[vu dans Le Monde] Comment l’industrie se prépare à se passer du plastique

ENQUÊTE « Comment l’industrie se prépare à se passer du plastique » Par Thierry Mestayer dans Le Monde

En réponse au fléau de la pollution due aux déchets plastique, toute l’industrie – de la pétrochimie à la grande distribution – amorce une mue à marche forcée.


« L’âge du plastique à tout-va, pilier de la consommation à outrance des « trente glorieuses », touche à sa fin.  » MARIANNE BOYER

« La différence avec la génération précédente est que nous ne pourrons pas dire à nos enfants qu’on ne savait pas et qu’on ne pouvait rien faire. « Raphaël de Taisne, 30 ans, a misé sur l’exemplarité pour commercialiser, en 2014, sa marque de boissons bio, Yumi. Le choix a porté sur des bouteilles en plastique biodégradable issu de résidus de canne à sucre. Comme lui, de nombreux jeunes dirigeants sont convaincus de l’urgence. Dans un rapport de 2018, les Nations unies estiment que la pollution par les déchets en plastique est « l’un des plus grands fléaux environnementaux de notre temps ».

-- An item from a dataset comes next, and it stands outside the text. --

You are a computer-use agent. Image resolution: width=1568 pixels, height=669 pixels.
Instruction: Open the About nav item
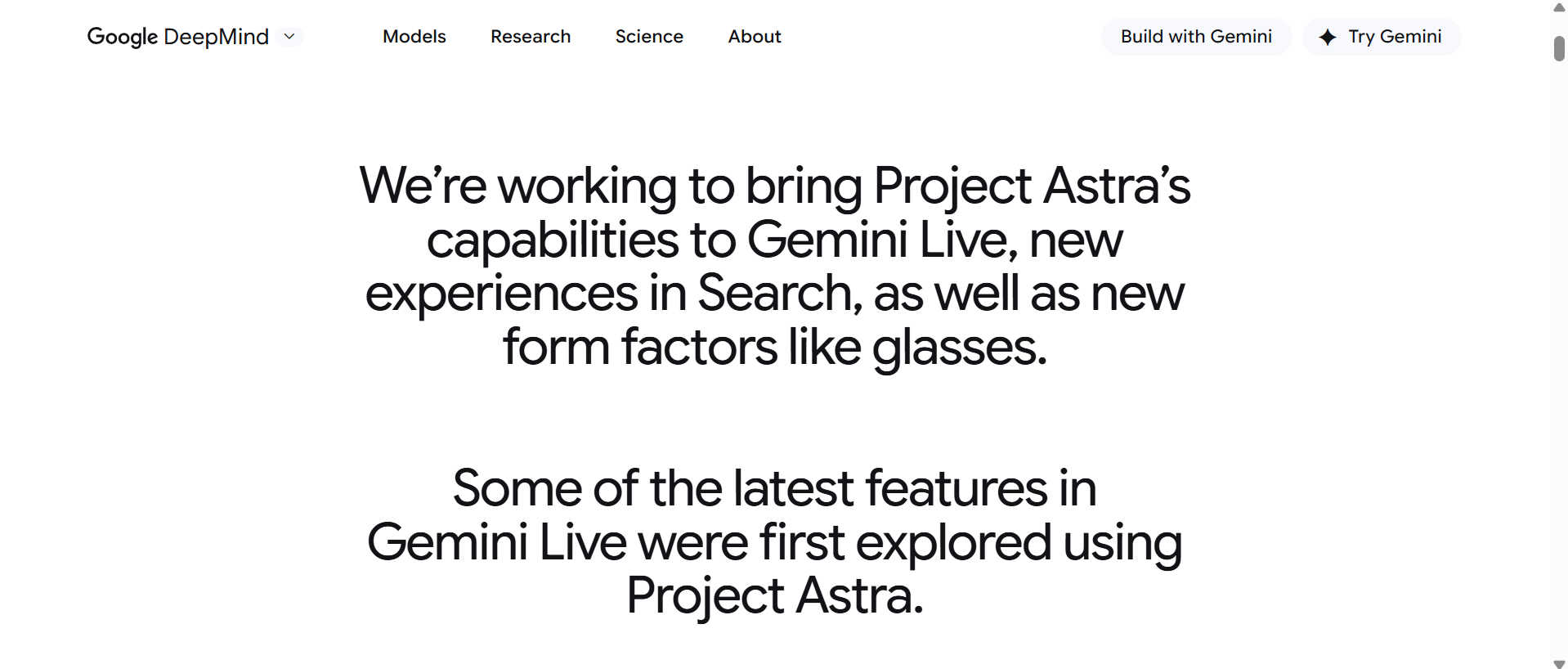coord(755,37)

Le message commence tout juste à s’imposer : l’âge du plastique à tout-va, pilier de la consommation à outrance des « trente glorieuses », touche à sa fin. « Les grandes marques ont amorcé un changement de stratégie vis-à-vis du plastique il y a seulement deux ans pour les pionnières, confie Laurent Auguste, directeur chargé du développement innovation et marchés du groupe Veolia. Du côté de la pétrochimie, c’est à l’été 2018 que les patrons des grands groupes mondiaux se sont alliés pour en faire une priorité. » Ce qui a abouti à l’annonce de la création, en janvier, de l’Alliance internationale pour l’élimination des déchets plastique, qui réunit une trentaine d’entreprises mondiales – BASF, Total, Henkel, Procter & Gamble, Veolia, Suez… – pour investir 1,5 milliard de dollars (1,3 milliard d’euros) sur cinq ans dans la réduction et la gestion des déchets plastique dans une logique d’économie circulaire.

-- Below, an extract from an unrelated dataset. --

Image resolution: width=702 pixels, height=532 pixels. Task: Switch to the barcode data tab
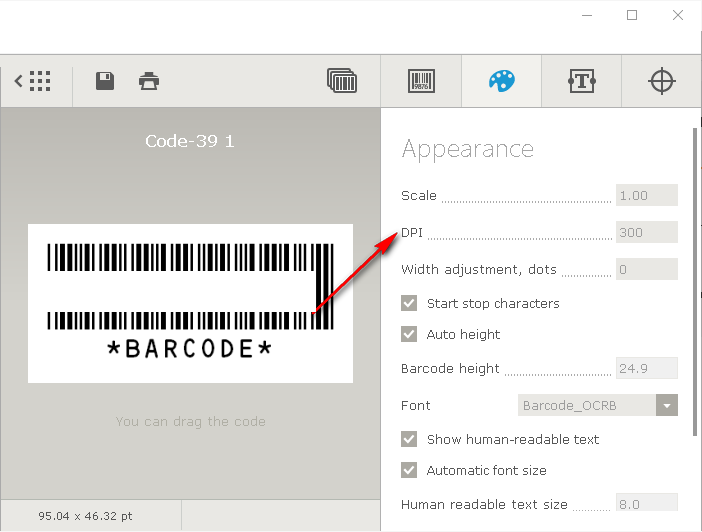coord(421,81)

« La révélation d’un septième continent de matières plastique attirées par les courants marins au milieu des océans a été un déclencheur »


Ces premiers pas ont été décidés sous la pression récente de l’opinion publique, alertée par plusieurs ONG comme la Surfrider Foundation ou la Fondation Ellen MacArthur, très actives sur ce dossier. Leur communication a eu d’autant plus d’impact que la pollution est visible : les films montrant des espèces protégées, comme des tortues, des dauphins ou des hippocampes, prisonniers d’anneaux de plastique ou ayant ingéré des déchets ont accéléré une prise de conscience massive. Et « la révélation d’un septième continent de matières plastique attirées par les courants marins au milieu des océans a été un déclencheur », se rappelle Bernard Pinatel, directeur général raffinage-chimie chez Total.

Des interdictions d’usage

Cette prise de conscience se concrétise par des changements d’habitude de consommation chez certains et, surtout, sur le plan politique par des interdictions d’usage. Le mouvement a été amorcé en 2011 avec la campagne « Ban the Bag » (« interdisons les sacs ») de la Surfrider Foundation. Elle a abouti en 2015 à l’adoption d’une première directive européenne appelant à réduire l’usage des sacs en plastique. Transposée en France dans le cadre du Grenelle de l’environnement, elle a abouti à une interdiction, au 1er juillet 2016, des sacs en plastique de caisse distribués dans les commerces.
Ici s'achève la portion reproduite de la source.